Une crise aux conséquences économiques dévastatrices
Depuis trois longues années, la frontière entre le Bénin et le Niger reste hermétiquement close, plongeant les deux nations dans une crise aux répercussions économiques et sociales dramatiques. Pourtant, un comité d’experts conjoints vient de présenter ses conclusions, laissant entrevoir une lueur d’espoir : la réouverture prochaine de cette frontière stratégique. Mais cette issue dépendra de la capacité des deux pays à surmonter leurs divergences politiques et à répondre aux exigences nigériennes.
Trois conditions « non-négociables » pour Niamey
Le Niger a clairement énoncé ses attentes pour envisager une réouverture durable de la frontière. Trois exigences majeures, présentées comme incontournables, doivent être satisfaites avant toute ratification politique de l’accord.
- Un pacte de non-agression mutuelle : Les autorités nigériennes demandent la signature d’un accord formel de défense avec le Bénin, excluant toute action hostile entre les deux pays. Pour Régis Hounkpè, analyste chevronné, cette clause relève du bon sens : « Le Bénin ne menacera pas le Niger, tout comme le Niger s’engagera à ne pas menacer le Bénin. Cela semble évident, mais dans le contexte actuel de tensions prolongées, cette formalisation prend une dimension particulière. »
- Un partage renforcé des renseignements : La création d’une cellule conjointe de renseignement est réclamée, permettant un échange en temps réel sur les menaces terroristes et les trafics transfrontaliers. Une initiative saluée par l’expert, qui y voit un gage de réciprocité et de confiance.
- Une transparence totale sur les partenariats militaires étrangers : Niamey exige une visibilité complète sur les accords de sécurité que Cotonou pourrait conclure avec des puissances extérieures, notamment près de la frontière. « Le Bénin, en tant qu’État souverain, est libre de ses alliances, mais le Niger souhaite s’assurer que ces partenariats ne serviront pas à déstabiliser son territoire », explique Régis Hounkpè.
Les enjeux économiques : un corridor vital en péril
Le Niger, pays enclavé, dépend à 70 % du Bénin pour ses importations, via le port de Cotonou. Une situation qui touche également le Mali et le Burkina Faso, membres de l’AES, contraints de détourner leurs flux logistiques vers d’autres pays voisins, au prix d’une hausse des coûts de 30 à 50 % en trois ans.
L’impact est particulièrement lourd pour l’économie nigérienne :
- L’oléoduc géant reliant Agadem au port de Sèmè-Kpodji, capable d’exporter 90 000 barils par jour, voit ses flux suspendus, privant Niamey de précieuses recettes.
- Les commerçants, transporteurs et logisticiens subissent des pertes colossales, avec des revenus réduits de moitié dans certains secteurs.
Côté béninois, les conséquences ne sont pas moins alarmantes :
- Le port de Cotonou, autrefois hub régional, souffre d’une congestion logistique due aux conteneurs bloqués.

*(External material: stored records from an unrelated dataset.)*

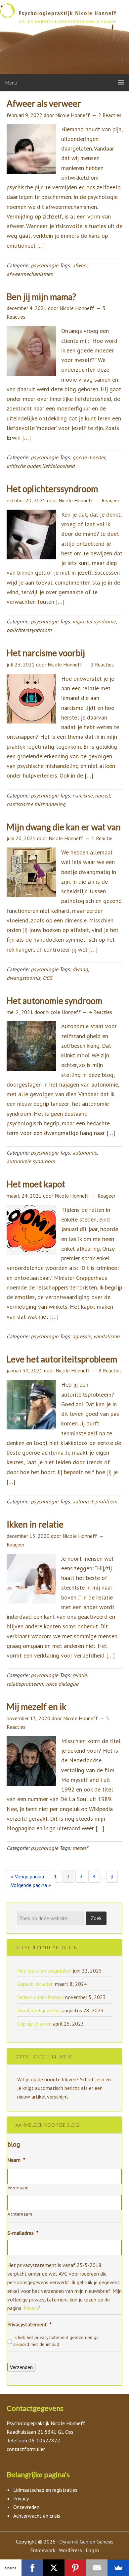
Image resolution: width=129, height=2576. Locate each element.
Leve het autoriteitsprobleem (62, 1359)
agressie (81, 1336)
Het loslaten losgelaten (44, 1970)
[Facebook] (32, 2567)
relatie (79, 1675)
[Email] (97, 2567)
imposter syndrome (94, 621)
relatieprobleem (25, 1683)
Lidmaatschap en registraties (45, 2489)
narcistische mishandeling (36, 804)
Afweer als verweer (44, 103)
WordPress (70, 2550)
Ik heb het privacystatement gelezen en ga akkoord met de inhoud (56, 2340)
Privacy (31, 2308)
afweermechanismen (30, 274)
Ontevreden (26, 2507)
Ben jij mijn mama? (41, 296)
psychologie (44, 265)
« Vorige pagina (27, 1878)
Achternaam (20, 2214)
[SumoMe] (118, 2567)
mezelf (80, 1848)
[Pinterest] (75, 2567)
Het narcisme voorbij (46, 653)
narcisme (82, 795)
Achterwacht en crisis (36, 2515)
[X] (53, 2567)
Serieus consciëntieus (40, 1997)
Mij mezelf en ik (36, 1706)
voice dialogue (61, 1683)
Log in (92, 2550)
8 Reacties (110, 1370)
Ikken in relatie (35, 1524)
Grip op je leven (34, 2023)
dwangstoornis (23, 977)
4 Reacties (100, 1012)
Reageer (110, 500)
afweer (79, 265)
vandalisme (106, 1336)
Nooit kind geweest (39, 2010)
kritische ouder (23, 466)
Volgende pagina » (31, 1886)
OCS (47, 977)
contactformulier (26, 2449)
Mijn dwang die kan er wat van (64, 827)
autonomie (84, 1152)
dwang (80, 969)
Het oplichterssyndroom (52, 488)
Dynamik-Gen (73, 2541)
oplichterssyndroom (29, 630)
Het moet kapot (36, 1184)
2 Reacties (109, 115)
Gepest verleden (35, 1983)
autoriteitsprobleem (94, 1501)
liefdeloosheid (58, 466)
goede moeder (88, 457)
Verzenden (21, 2367)
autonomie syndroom (31, 1161)
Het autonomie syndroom (54, 1000)
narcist (102, 795)
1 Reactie (102, 838)
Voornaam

- Les recettes douanières ont chuté de 60 % dans certains domaines, tandis que le commerce de gros et les entreprises logistiques accusent le coup.
- Les flux maritimes se détournent vers le Togo et le Nigeria, menaçant la position stratégique du Bénin.
Des populations en première ligne
Au-delà des chiffres macroéconomiques, la fermeture de la frontière frappe directement les citoyens. À Malanville (Bénin) comme à Gaya (Niger), les marchés sont déserts, les boutiques fermées, et les revenus des commerçants se sont effondrés. Les prix des denrées de base ont flambé, tandis que les coûts de transport ont explosé.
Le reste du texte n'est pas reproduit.